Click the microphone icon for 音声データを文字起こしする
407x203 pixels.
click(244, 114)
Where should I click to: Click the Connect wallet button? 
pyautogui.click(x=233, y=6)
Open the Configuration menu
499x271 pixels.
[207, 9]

* * *

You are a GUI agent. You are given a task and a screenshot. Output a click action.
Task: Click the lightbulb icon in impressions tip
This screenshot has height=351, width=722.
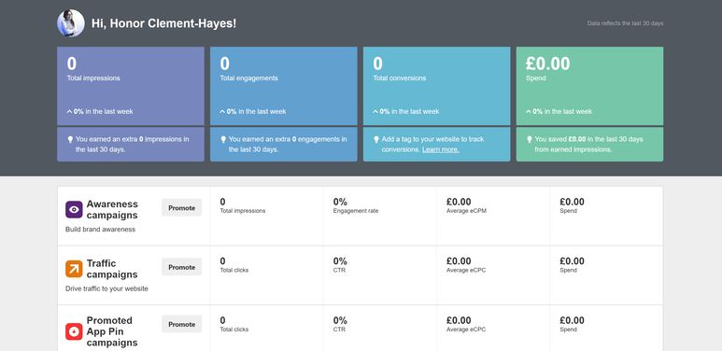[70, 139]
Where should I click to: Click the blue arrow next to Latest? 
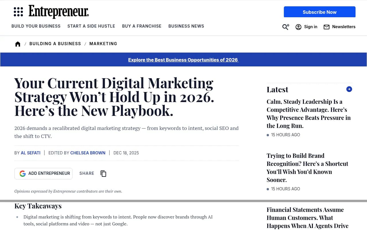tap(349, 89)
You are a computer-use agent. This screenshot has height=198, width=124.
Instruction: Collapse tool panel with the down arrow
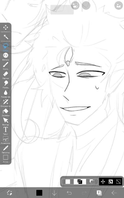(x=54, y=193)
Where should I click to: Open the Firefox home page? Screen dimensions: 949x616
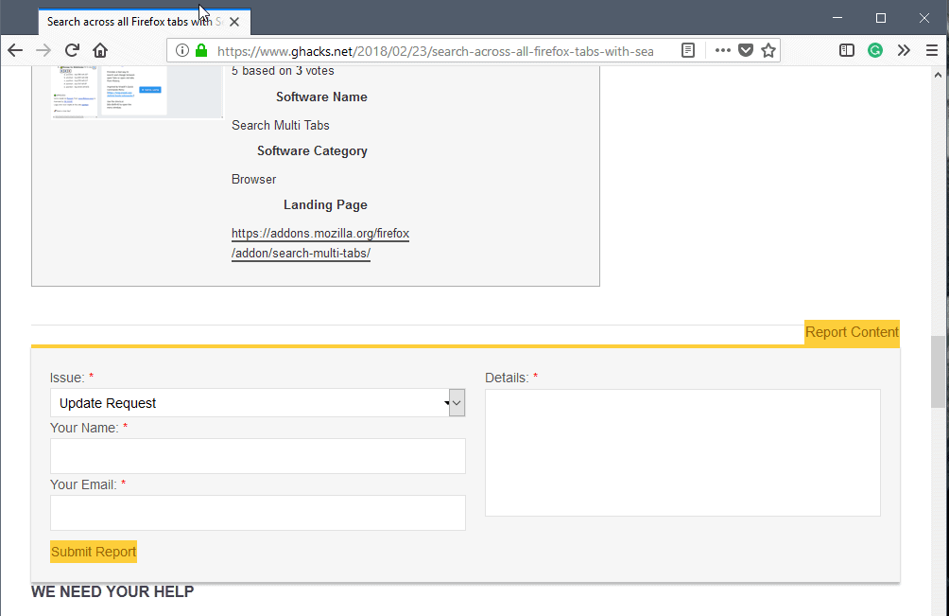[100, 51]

> [EXERCISE DESCRIPTION] Across the records, count the lines that contain the word "icon" and give that figure alone.

> [SOLUTION TO THIS EXERCISE] 2